**** Page extract

WASHINGTON – The language is tucked into a paragraph on page 13 of Division A of the 1,600-page Consolidated and Further Continuing Appropriations Act, 2015, better known as the federal budget.

It requires the secretary of agriculture to change a United States meat labeling rule to comply with a World Trade Organization (WTO) decision that brands the rule unfair. The paragraph would eliminate the need for meat producers, packers and distributors to show where the animals used in their products are born, raised and slaughtered.

The paragraph's inclusion in the budget is a testament to the lobbying power of the biggest players in the American meat industry, including Minnesota-based Cargill Inc. and Hormel Foods Corp. Both companies have battled in the courts and Congress against country-of-origin labeling, which both call onerous and ineffective.

********
**** Recorded data

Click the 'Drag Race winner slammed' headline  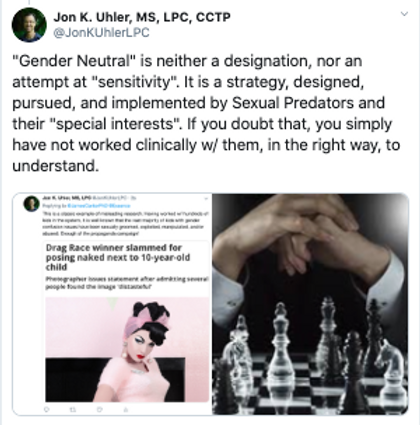[118, 257]
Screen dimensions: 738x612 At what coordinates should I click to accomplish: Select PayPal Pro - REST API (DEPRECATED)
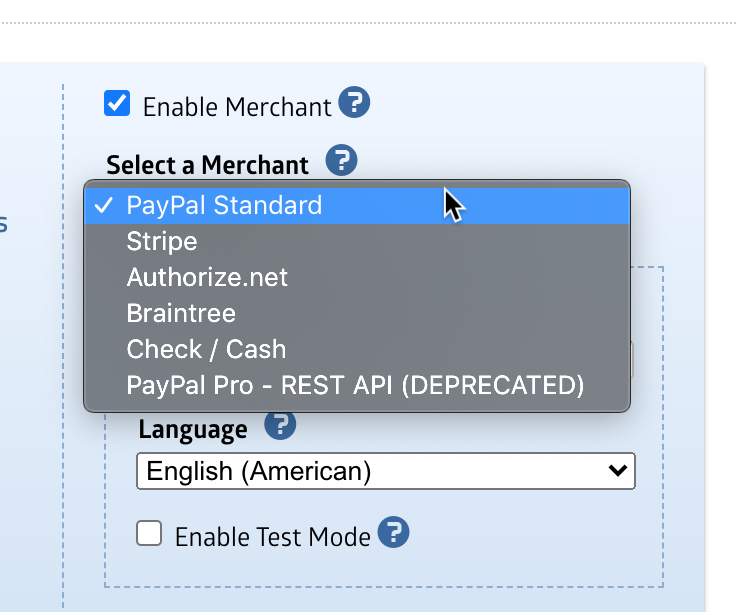coord(355,385)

********

_Given instruction 1_:
Decide whether each statement agrees with the article on meat labeling. Answer yes or no, and quote the deciding words of the article.
(a) The labeling provision is placed on page 13 of Division A of the spending act.
(b) The World Trade Organization ruled that the U.S. labeling rule was fair.
(c) Cargill and Hormel favor country-of-origin labeling.
_Given instruction 2_: Resume the article on meat labeling, beginning right after its final sentence.
The lines above come from a different source than the article on meat labeling.

_Right answer 1_:
(a) Yes: "tucked into a paragraph on page 13 of Division A"
(b) No: "a World Trade Organization (WTO) decision that brands the rule unfair"
(c) No: "battled in the courts and Congress against country-of-origin labeling, which both call onerous and ineffective"

_Right answer 2_:
Hormel spokesman Rick Williamson said the company "supports the views held by industry organizations such as the American Meat Institute, National Pork Producers Council and the North American Meat Association that the rule will cause consumer confusion, raise food prices, be costly to implement and serve no public health or food safety benefit."

The WTO says the U.S. country-of-origin labeling rule — known as COOL — violates international free trade by requiring extensive record-keeping that discourages U.S. meat processors from buying foreign products. The U.S. will appeal the decision.

But Canada and Mexico, which filed the charges that led to the WTO decision, have already threatened tariffs on hundreds of U.S. products if the rules don't change. Some Minnesota livestock farmers also support the law.

"The country-of-origin labeling piece was put into law for the benefit of family farmers so consumers could know where their food comes from and who they want to support," said Paul Sobocinski, who raises pigs and cattle in southwestern Minnesota. "What we're seeing is the American Meat Institute slip behind the door and put their will forward to undermine the rules.

"Too often corporate power is rising above people, and this is an example."

As he worked on his farm last week, Sobocinski, 64, said Americans want and deserve country-of-origin labeling. If that is going to change, he added, the public needs more of a say than it had in the process that got an order to dilute food labeling buried in a budget bill.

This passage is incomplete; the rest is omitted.